I know other friends of ours who have gotten pregnant have hesitated and been nervous to tell her. She usually says she is happy for them but then there isn’t much talking about the baby before or after the birth. So the situation becomes strained. I know it is difficult for her to handle being around pregnant women or new families.

To add more disappointment and hurt to her life, with in the past 6 months my friend confided in me that her husband had a drug addiction. She was planning to divorce him but has stayed and tried to help him over come this. Their relationship is very strained, their finances are not in the shape they once were and he hasn’t fully been on board at times to get help. I am the only friend she has told about this.

Recently we were out to dinner with another friend of ours who was pregnant and so of course the topic of babies came up. My friend then says how her and her husband are thinking of doing IVF in October/November. I was shocked at this since they have so much going on with his drug addiction problems right now and I was under the impression finances are strained. I had just assumed that them trying for a baby was on hold until they would get him under control. I haven’t heard anything about the IVF since the comment was made at dinner in July. So I am not sure if she just said that for the benefit of our pregnant friend or if it is going to happen. I usually do not ask her infertility questions, I just sit back and if she tells me things I listen.

My husband and I learned in September we are pregnant with our first child after nearly a year of trying. My friend knew we were trying and it wasn’t happening quickly due to some problems on my end.

I am torn if I should tell her now or wait until the end of November when I tell the rest of my friends. I want to be sensitive since she has a very difficult situation on her hands in her personal life.

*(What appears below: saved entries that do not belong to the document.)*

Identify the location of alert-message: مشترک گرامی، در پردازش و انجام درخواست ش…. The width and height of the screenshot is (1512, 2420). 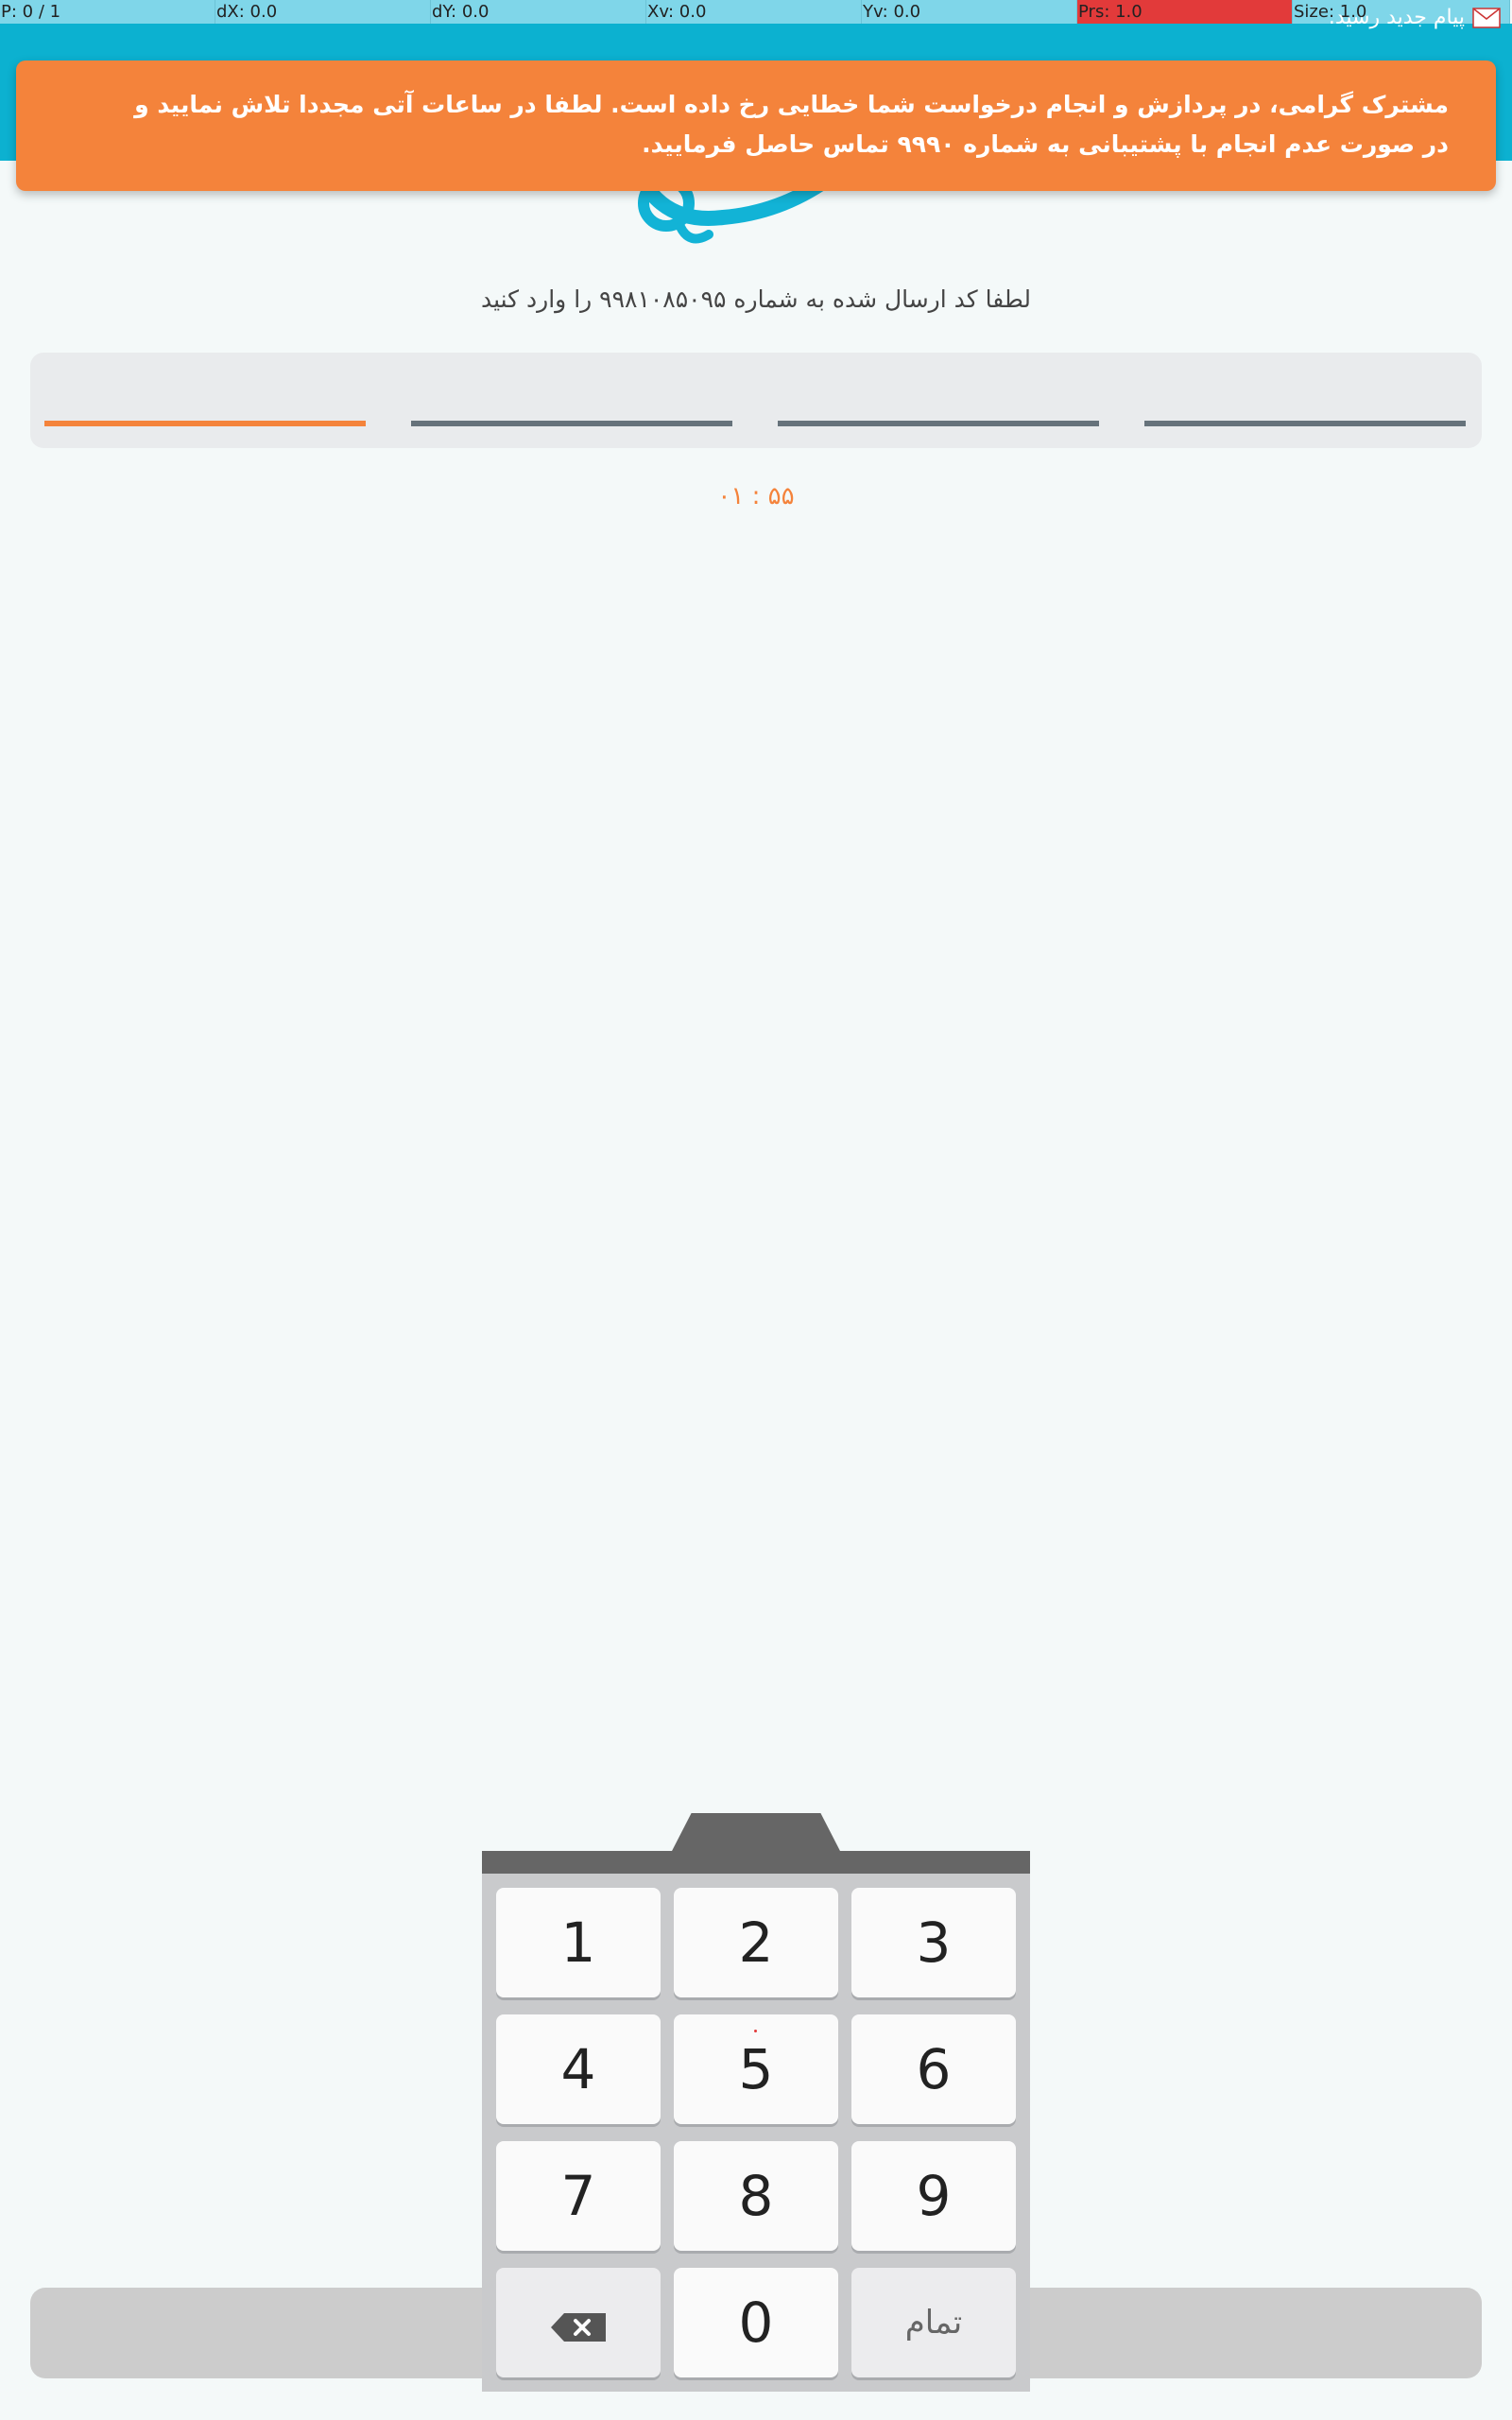
(791, 124).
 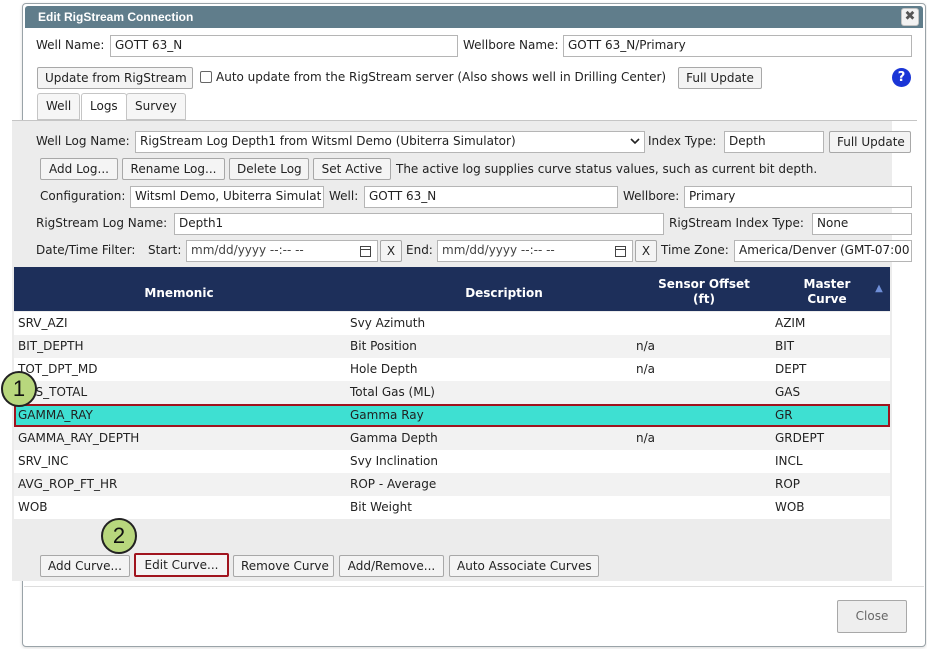 I want to click on cell-master-curve: GAS, so click(x=788, y=392).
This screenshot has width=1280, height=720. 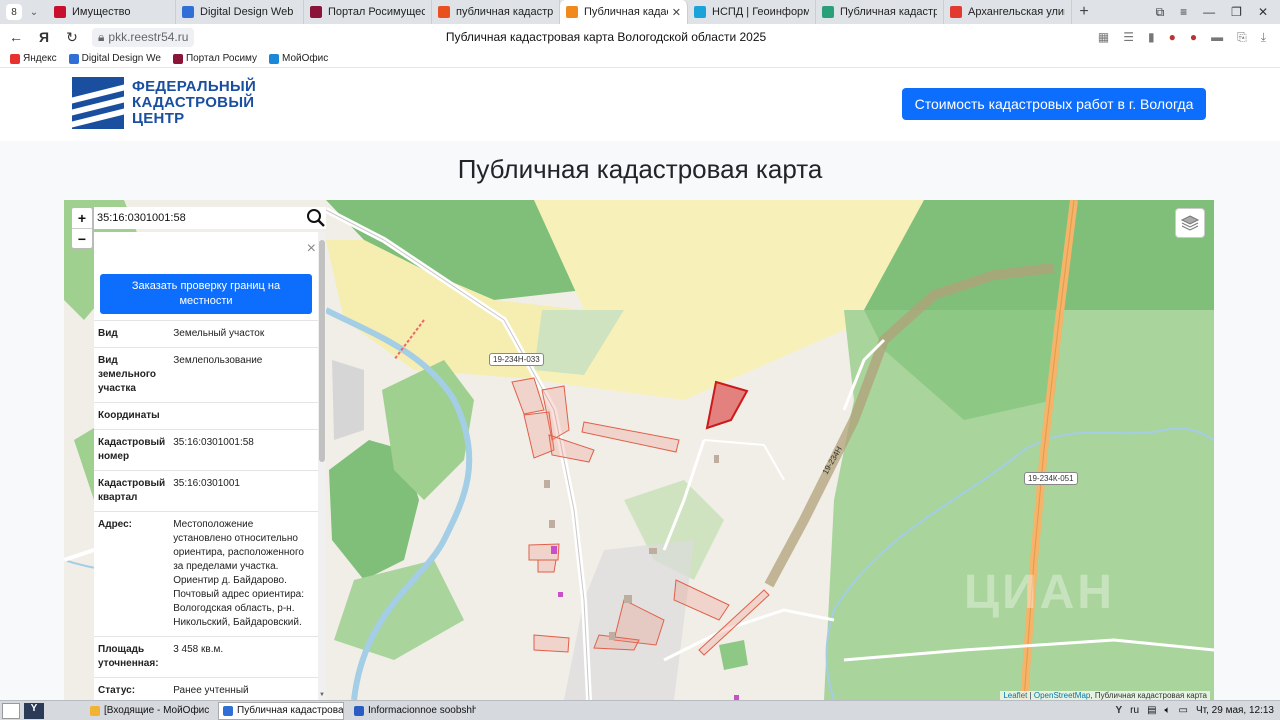 What do you see at coordinates (1152, 38) in the screenshot?
I see `bookmark-icon: ▮` at bounding box center [1152, 38].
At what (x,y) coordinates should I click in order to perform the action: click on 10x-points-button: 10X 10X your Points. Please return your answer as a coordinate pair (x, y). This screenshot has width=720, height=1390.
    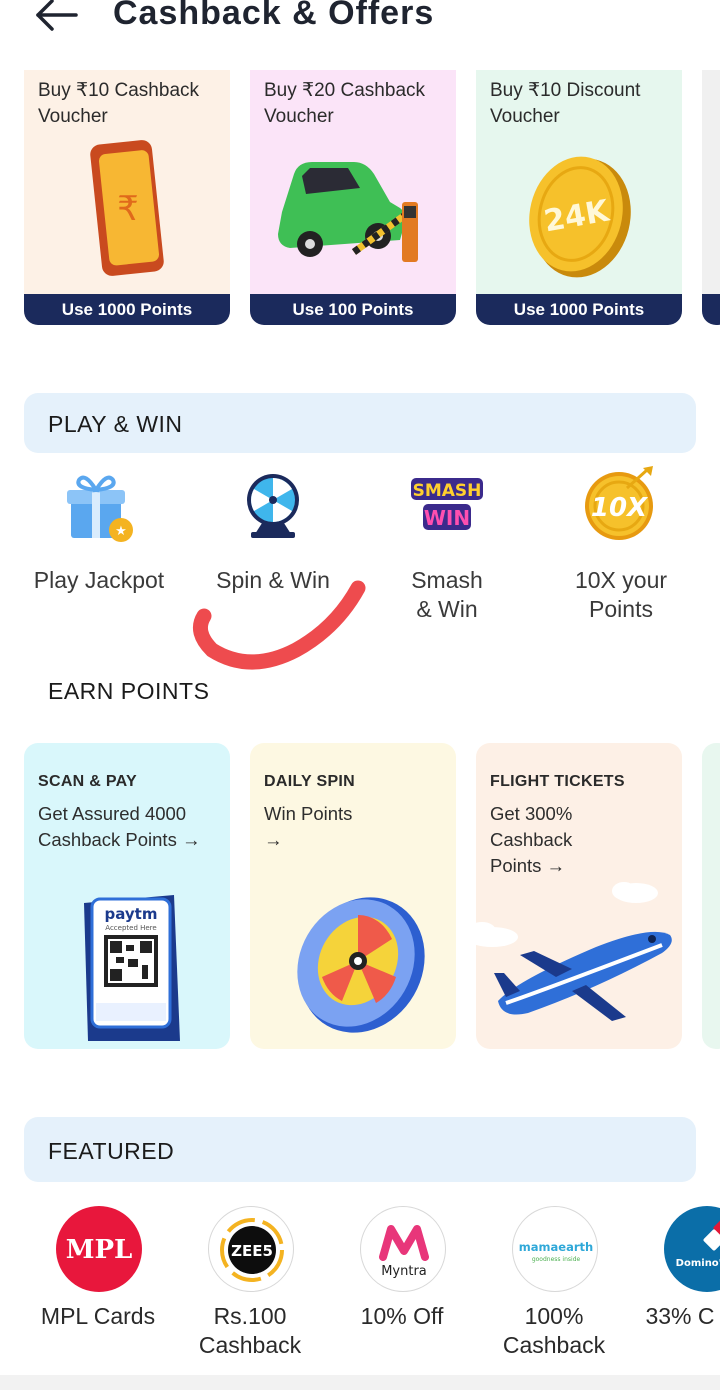
    Looking at the image, I should click on (621, 551).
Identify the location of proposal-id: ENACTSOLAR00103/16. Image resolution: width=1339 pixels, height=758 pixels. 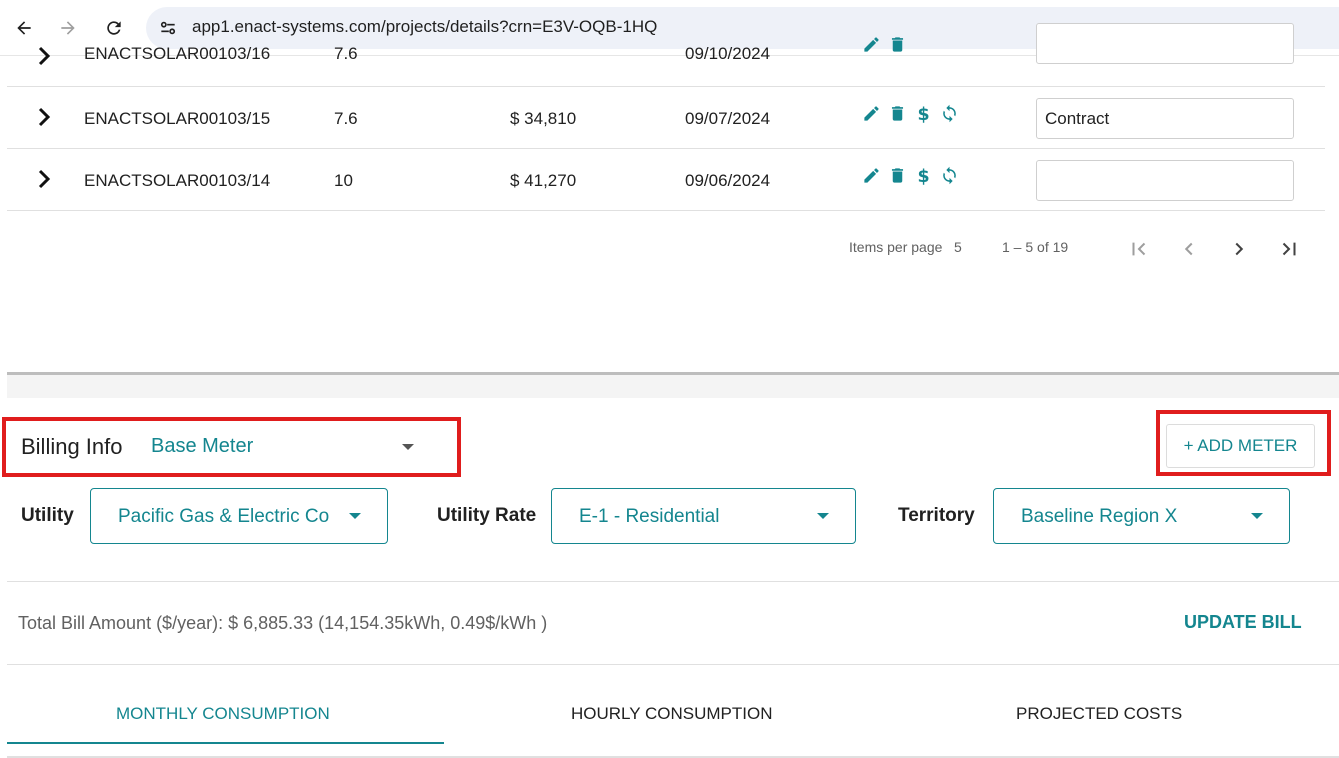
(178, 54).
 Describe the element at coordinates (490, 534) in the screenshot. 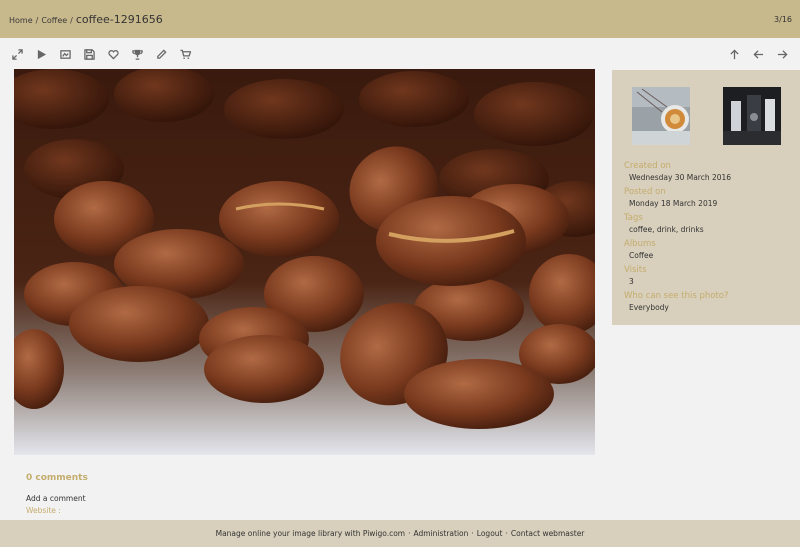

I see `footer-logout-link: Logout` at that location.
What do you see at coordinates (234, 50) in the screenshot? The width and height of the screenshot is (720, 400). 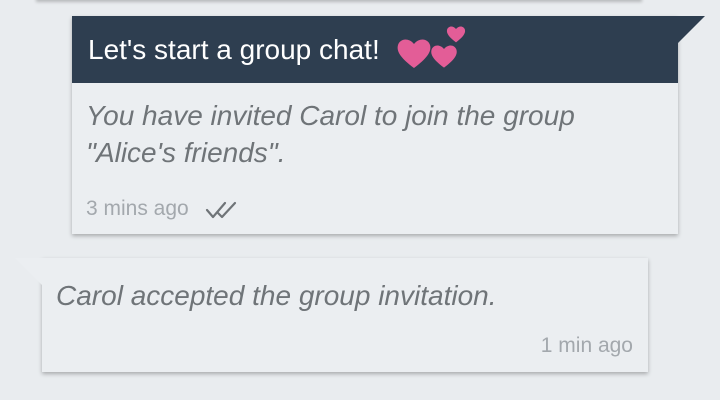 I see `message-header-text: Let's start a group chat!` at bounding box center [234, 50].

Part of me feels she will want to know right away and have more time to process and part of me is so nervous to tell her apart from the rest of the group of friends and single her out. I fear she will shut me out for months like she has others in the past. But I would understand if it was just too painful for her to deal with. I have been there myself. I just want to get it over with. We now live in different states and I do not have any plans to see her before the holidays so keeping it hidden isn’t difficult if I start showing.

Should I tell her now or wait until after the first trimester when I tell the rest of my friends? What would be the best method to tell her? I have thought about an email because then she wouldn’t feel pressure to react right away.

Best answer:

Answer by Mr. Miyagi
Had a weird situation like yours a loooong time ago. Aunt and uncle married, but the uncle was “in-the-closet” gay. The aunt *really* wanted kids, but back then you didn’t just let everyone know you were “gay”. So it was the family secret — she claimed she was infertile, and they remained happily married until death.
The weird result of all this was, because she couldn’t have her own kids, the aunt became the guardian angel of any child in the neighborhood. Everyone knew her, and everyone respected her.
So… moral of the story: even a bad situation can turn out right in the long run.